> _AUFGABENSTELLUNG_
Liste aus dem nachfolgenden Textauszug alle Personalgruppen auf, bei denen laut Birgit Stöver unklar bleibt, wie sie nicht durchmischt werden sollen.

> _TEXTAUSZUG_
Die Schulbehörde hatte bereits vor den Sommerferien darauf hingewiesen, dass Schüler und Lehrer eine Reise in ein Corona-Risikogebiet so planen müssen, dass nach der Rückkehr gegebenenfalls eine zweiwöchige häusliche Quarantäne vor Schulbeginn absolviert werden könne. Rabe sagte, Schüler, die gegen diese Anordnung verstießen, seien als „Schulschwänzer“ anzusehen. Bei Lehrern und Lehrerinnen könne das anteilige Gehalt einbehalten werden.

Die CDU-Schulpolitikerin Birgit Stöver warf Rabe vor, mit den Schulöffnungen „ein hohes Risiko“ zu gehen. „Jahrgangsstufen müssen getrennt werden, doch wie das gesichert funktionieren und wie die Lehrkräfte, Sozialpädagogen und Erzieher nicht durchmischt werden sollen, bleibt unklar. Das ist in der Praxis nur schwer möglich“, sagte Stöver.

Angesichts der Gefahr, dass sich die Zahl der Neuinfektionen erhöht, ist es grob fahrlässig und naiv, keinen Plan B zur Hand zu haben, sagt Birgit Stöver (CDU)

> _ERFASSTE DATEN_
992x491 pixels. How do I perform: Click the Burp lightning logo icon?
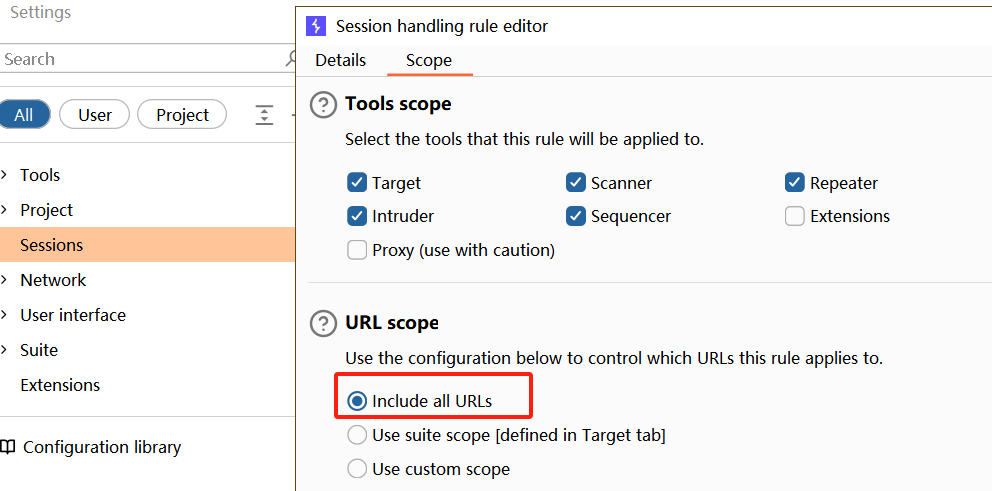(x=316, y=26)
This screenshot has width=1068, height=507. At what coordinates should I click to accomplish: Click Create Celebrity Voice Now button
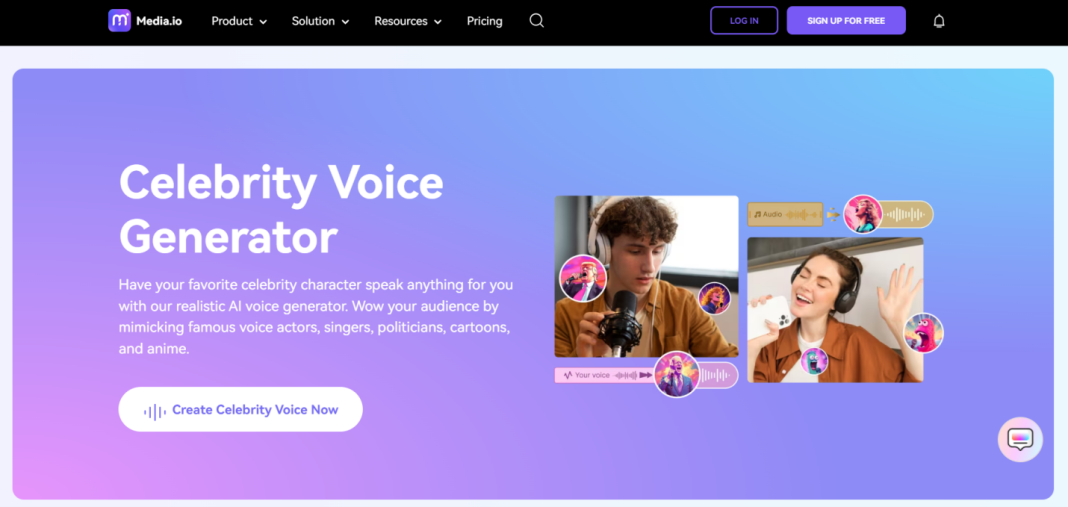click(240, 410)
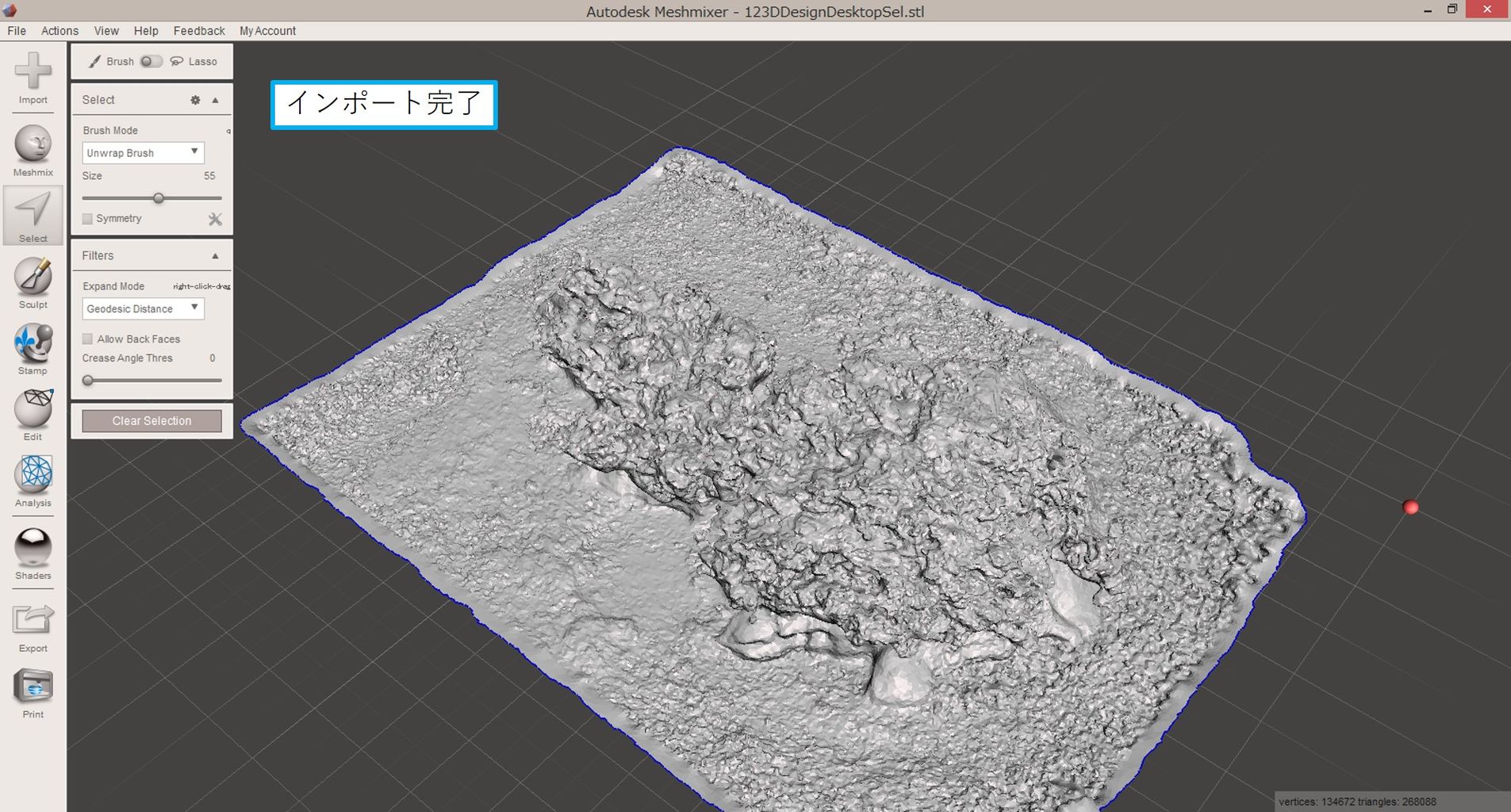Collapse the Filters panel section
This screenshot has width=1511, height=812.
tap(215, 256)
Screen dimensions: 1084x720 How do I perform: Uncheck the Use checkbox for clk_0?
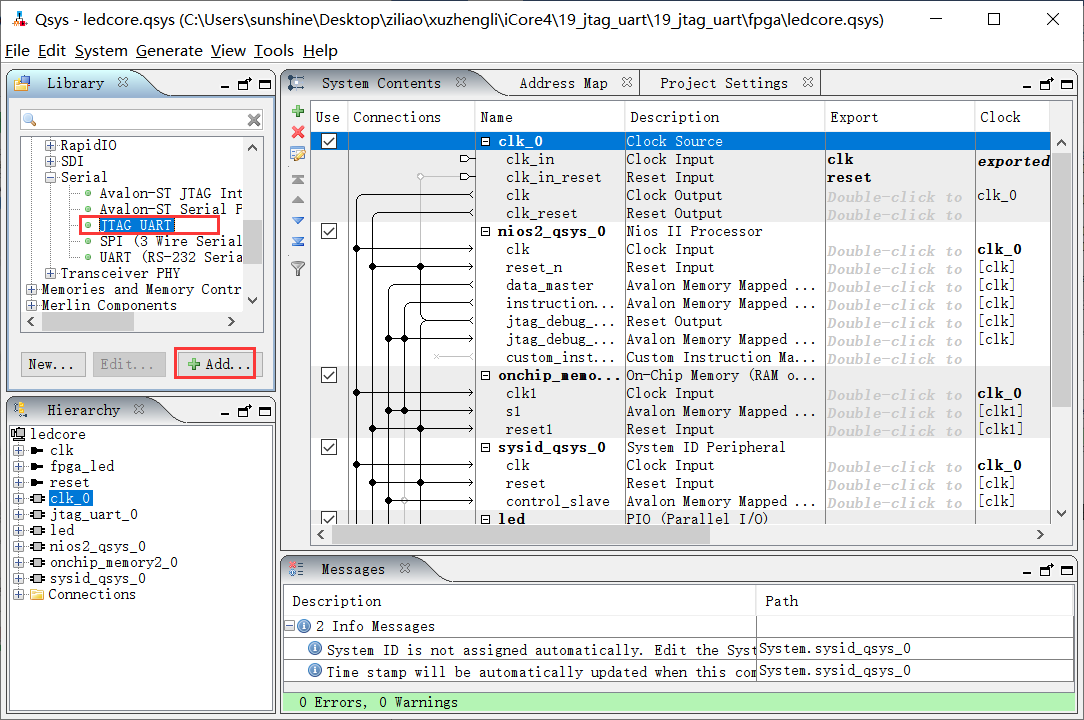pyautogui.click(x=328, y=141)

> _BEARBEITETE AUFGABE_
- Lehrkräfte
- Sozialpädagogen
- Erzieher